Skilled nursing operators that began the process of diversification prior to the pandemic now find themselves in a position of strength, panelists said.

Executives from Cantex, Touchstone Communities and Brickyard Healthcare said that more than anything, the challenges of regulatory reform and Covid pushed them to embrace diversification, technology use and deepen connections with staff, which ended up helping with retention rates.

Notably, the diversification meant the increased operational expenses, especially at a time of high inflation, resulted in the ancillaries rescuing the SNFs, said Peter Longo, principal and managing partner at Cantex Continuing Care Network.

“All of our ancillaries right now – pharmacy, home health, hospice, I-SNP, primary care – they are literally carrying the 40 SNFs because the inflation that’s taken place in the [operational expense] per patient day has just gone through the roof,” Longo said.

‘Still not recovered’

Despite these innovations, staffing troubles – amid inadequate federal funding for the skilled nursing industry – are at crisis point and leading to ever-increasing facility closures, CLINICAL conference panelists warned, pointing to the trend of nursing homes having to refuse patient referrals from hospitals.

Panelists also said that as they look to attack these problems with some new and old approaches it will be crucial to get the federal government’s help on expediting and increasing immigrant visas, improving funding and doing away with outdated rules such as the 3-day hospital stay requirement.

Tom Syverson, director of government and external affairs at the Evangelical Lutheran Good Samaritan Society, said that he hasn’t seen a staffing crisis like the one skilled nursing is currently facing in the 36 years he has worked in health care.

“We had one patient in one of our hospitals that was there for over 200 days,” he said. “What kind of quality of life is that for a person?
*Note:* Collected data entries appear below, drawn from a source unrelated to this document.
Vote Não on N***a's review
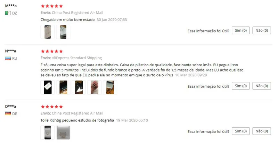 (x=262, y=86)
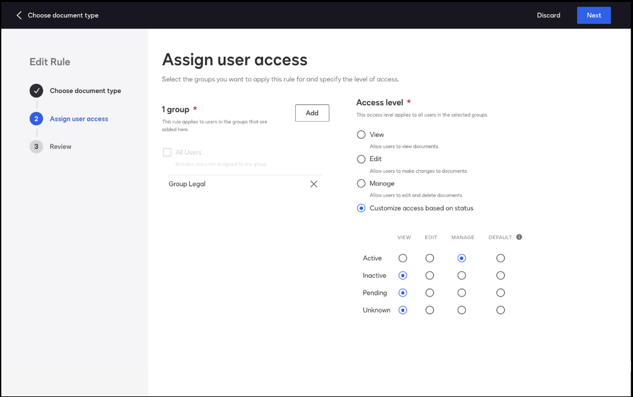Choose the Manage access level option
The height and width of the screenshot is (397, 633).
(361, 184)
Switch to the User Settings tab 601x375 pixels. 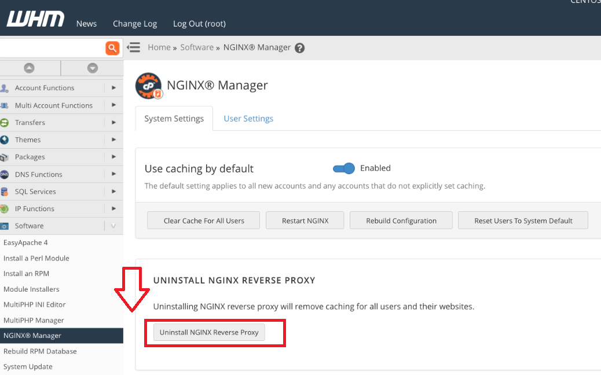(248, 119)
But what are the incentives for skilled nursing facility providers to take those admissions when you do not have staff?”

Good Samaritan closed its 13th facility in the last 18 months, all but one of which were located in small, rural communities, Syverson said.

But while some operators are closing or divesting communities, others are in rapid growth mode — including through the acquisition of struggling mom-and-pops.

Executives from Creative Solutions in Healthcare and PACS said that their organizations are among those that have been scaling rapidly. Creative Solutions operates 120 nursing homes in Texas, while PACS – the administrative support service arm of Providence Group – operates 177 facilities, making it the fourth largest skilled nursing operator in the United States.

Joseph Lee, Senior VP of support services at PACS, said that “mom and pop”’ skilled nursing operators who have accumulated physician and community trust can likely continue to survive in today’s market. But scale, he said, is helpful to absorb loss.

“Most facilities we acquire are distressed financially and clinically,” he said. “In most cases, it’s simply that they are financially distressed.”

PACS has a large footprint in California and a growing footprint in South Carolina, Ohio, Kentucky, and continuing to acquire in those markets will be a strategy going forward, Lee said.

“If we keep acquiring in those states, there is enough bandwidth to absorb losses and give buildings a chance to get financially viable,” he said.

These leaders said scale enables a company to absorb short-term losses until facilities are turned around, and also noted that larger companies have the benefits of other efficiencies, including more favorable group purchasing pricing.

Growth at this pace is not easy, but leaders with the two providers agreed that scale is becoming increasingly important to success in the nursing home business, not only creating more financial resiliency but opening up opportunities to drive clinical strength.

At the end of the day, all strategies aside, the one thing that never fails is to remind staff why they chose their clinical roles in the first place.

According to Leslie Campbell, COO of Touchstone Communities: “It’s a dreary world out there now, and so just really [focus] on bringing joy into the workplace. And how do we do that? Well, we give people hope for the future …. ignite the passion that is involved in doing this noble work.”